On the other hand, due to the several and complex material behaviors observed in bioabsorbable polymers, a fully constitutive characterization requires not only a large amount of experiments, but also the development of complex mathematical models, increasing time and costs spent with the project. In this regard, it is important reinforcing that the present strategy provides an initial design criteria for bioabsorbable medical-grade polymers. In other words, if the chosen material meets a certain design criteria, where only the hydrolytic damage is taken into account,—e.g.: maximum acceptable strains under creep, as those shown in Figure 6a—one can give a step further into the project in order to consider other phenomena. Otherwise, the selected material could be disregarded for that application.

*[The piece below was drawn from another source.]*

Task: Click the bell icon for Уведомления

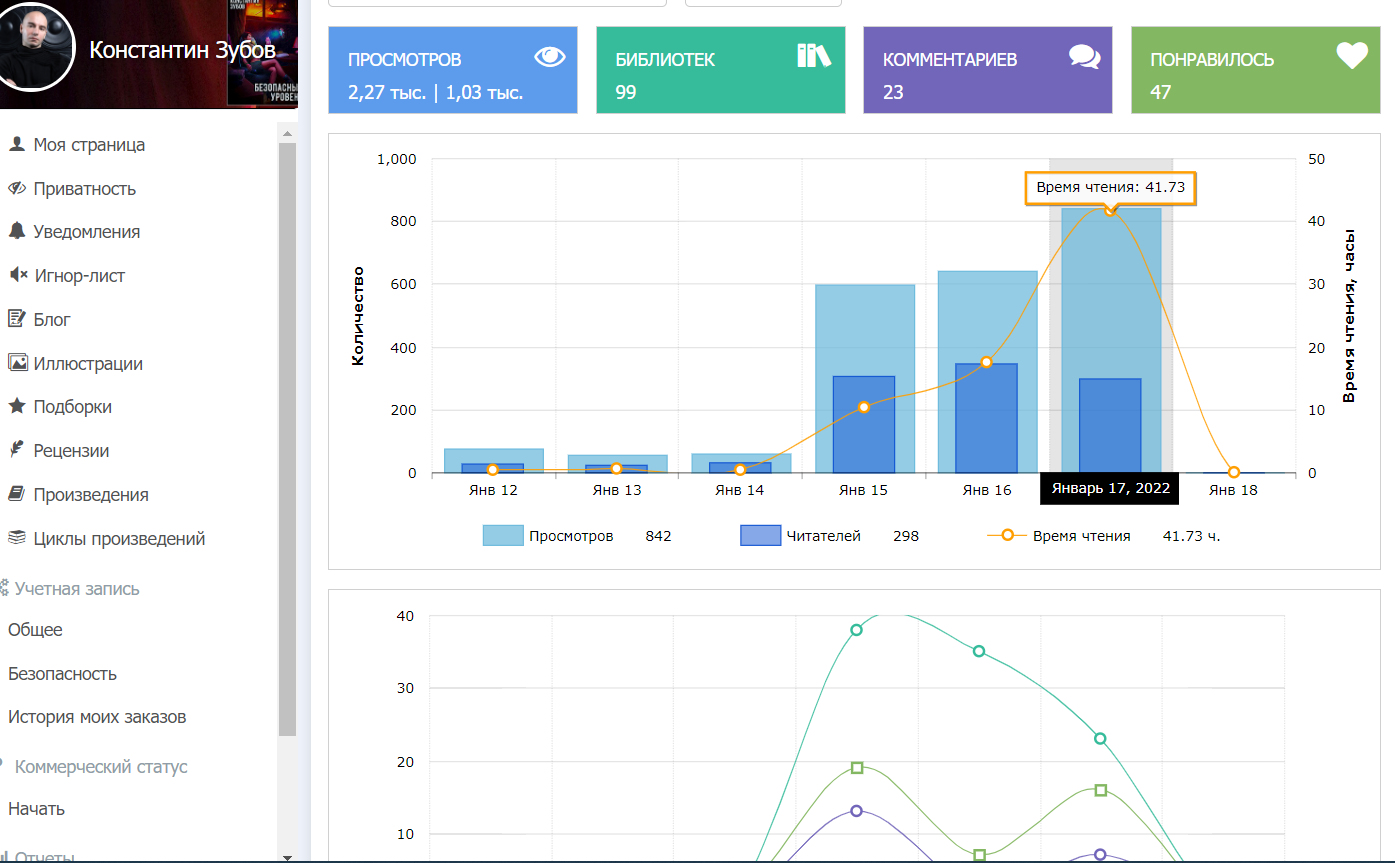Action: [16, 231]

In addition, it is worth to highlight that, if the studied polymer presents more complex mechanical behaviors, such as viscoelaticity, viscoplaticity and other damage effects, the variational constitutive framework employed herein (Section 2.2.1) could be extended (in a thermodynamically consistent way) to consider these phenomena. Further details on this subject are addressed in Appendix A.
5. Conclusions
The main achieved results show that the proposed constitutive approach leads to a simple but effective model capable to drive the first steps in the design of absorbable biomedical devices. Particularly for the material investigated, a nonlinear behavior was verified coupling the hydrolytic damage variable with the Helmholtz free energy in an exponential manner. Moreover, the damage history retrieved from the modeling procedure shows a considerable increase on the mechanical degradation as a consequence of the exponential term included in the model. In the present case, 60% of the total material stiffness was degraded within the last 10 days in an overall test of 40 days. The functional form of the proposed dissipation damage potential was crucial to model such behavior. A set of numerical simulation demonstrated the effectiveness of the proposed constitutive model to predict damage-induced creep and damage-induced stress relaxation, behaviors that can be used as design criteria in absorbable implants. The present constitutive framework can be consistently extended to study the material response of other bioabsorbable polymers filaments, accounting for viscous and/or plastic behaviors.
Footnotes
Acknowledgments
The authors would like to thank the following agencies and personnel: National Council for Scientific and Technological Development (CNPq); Coordination for the Improvement of Higher Education Personnel (CAPES); the staffs from the Laboratory of Multifunctional Materials and the Laboratory of Manufacturing Processes, both located within the Community University of Chapecó Region facilities.
Declaration of conflicting interests
The author(s) declared no potential conflicts of interest with respect to the research, authorship, and/or publication of this article.
Funding
The author(s) received no financial support for the research, authorship, and/or publication of this article.